Cheating Husband?
Find answers to your legal question.
Cheating Husband?
|
My best friend called me today. She saw my husband's profile on a dating site claiming he's single and lonely. I went to the same site, entered his email address and his profile did indeed pop up. He tells me he thought it was for finding friends, and that he doesn't even log into the site anymore, but I don't really believe him. I love him, and he's the only one working (he won't let me work) so I'm scared to leave. I really don't know what to do... Please help!
|
|

akcasha
|
I had a similar experience with my husband. About 11 yrs ago when I first got the internet. I was the surfer of the 2 of us and more knowledgeable in computers as far as internet went, which I did mostly for business. But, I knew the ins and out of the internet. Anyway, my husband decided to start surfing and joined Yahoo chat. One day while I was on the computer an IM popped up and it was a girl requesting my husband. IMMEDITLY I went to him about it and let me tell u I blasted him, ripped him to pieces about his contact. First of all he did lie to her. I made him sit down in front of me and tell this girl all the truth about himself, married, kids and all. His not knowing about how things worked With IM is what got him caught. I search out this girl and monitored her in the chat room. Seeing how she was nothing but a player herself, I informed my Husband that he meant nothing to her. Also, that this girl could be know older than our own daughter and how would he like it if someone was chatting to her and talking all the bull. In those days there really was no way to tell who anyone was. I know this can happen today, just more likely then. I had him so scared to use a computer it was a very long time before he did. Men think that they can't get caught, for that fact people think they can't get caught. They will say anything not to get caught. You did the right thing in checking things out the way you did. Learn more about computer programs, there are programs that you can get to monitor a persons tracks. Stand your ground with him. He does sound a little controlling. People should not have to put up with spouses' like that. Internet or face to face it is cheating. Why are you scared to leave? If you are controlled by him enough to put fear, then you should seek some professional help, ASAP. Join forums on these specific problems....Marital..... use search engines....type in the search ( marital forums) add other words ,like marital problems and the like till you find one to get you through, There out there. The pain you are having with this person will be worse and longer than the pain you will have leaving him. If you don't get help ASAP then I guarantee that you will take it till you can't take it no more which could be a long time. Think out your choices carefully, It will mean the different between a good life or no life at all. I really sympathize with your problem. Please get help.

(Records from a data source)
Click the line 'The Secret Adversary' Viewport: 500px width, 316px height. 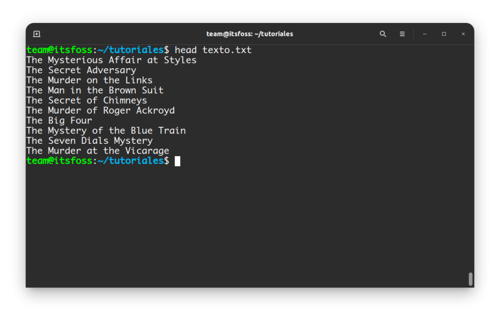pyautogui.click(x=81, y=70)
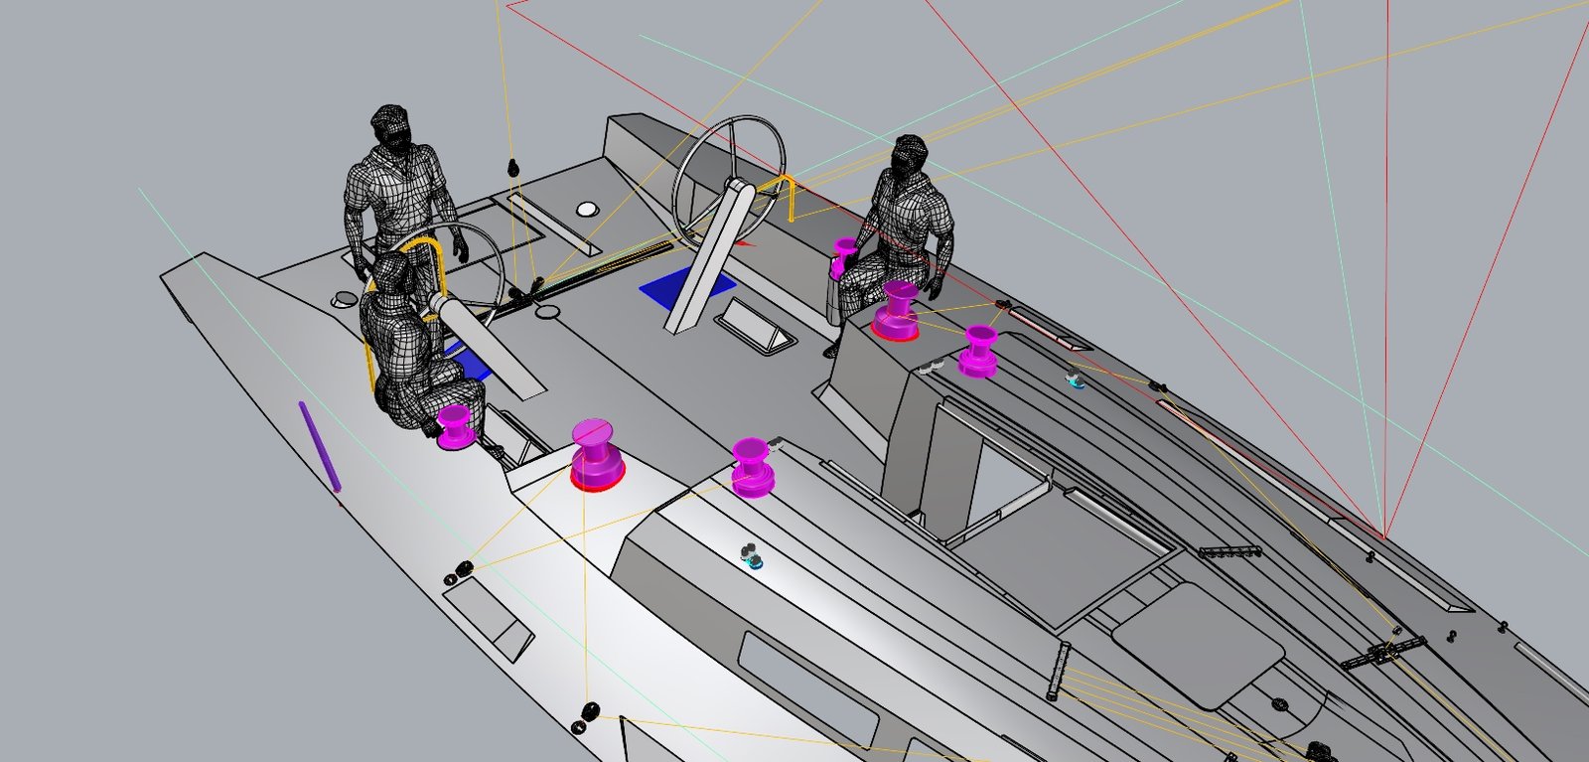Click the cyan fitting on the left cabin roof
The image size is (1589, 762).
pos(756,562)
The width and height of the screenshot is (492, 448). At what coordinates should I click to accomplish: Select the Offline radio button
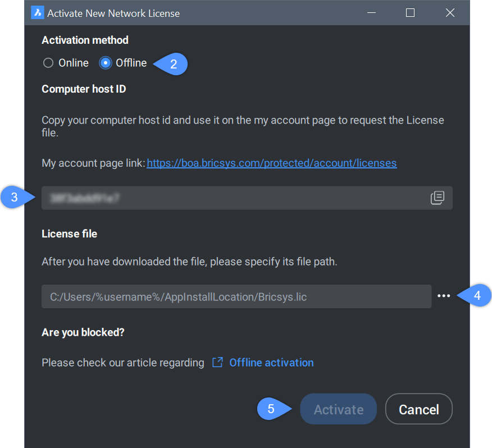105,63
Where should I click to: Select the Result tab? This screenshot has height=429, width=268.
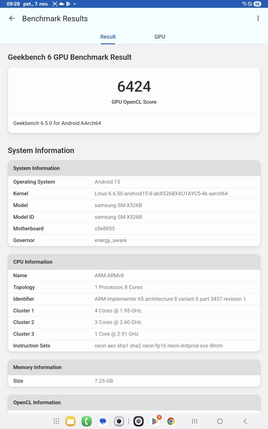tap(108, 37)
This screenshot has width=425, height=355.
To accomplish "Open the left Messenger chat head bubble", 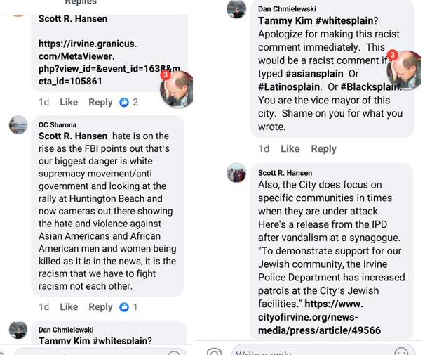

- _STATED EXERCISE_
Turn the paragraph in the forum page about a cheating husband that begins "My best friend called me today" into a short list of its main facts.

- _COMPLETE ANSWER_
- The writer's best friend saw the husband's profile on a dating site saying he is single and lonely.
- The writer entered his email address on the same site, and his profile came up.
- He says he thought the site was for finding friends and that he no longer logs in, but the writer doesn't really believe him.
- The writer loves him and is scared to leave, since he is the only one working and won't let the writer work.
- The writer doesn't know what to do and asks for help.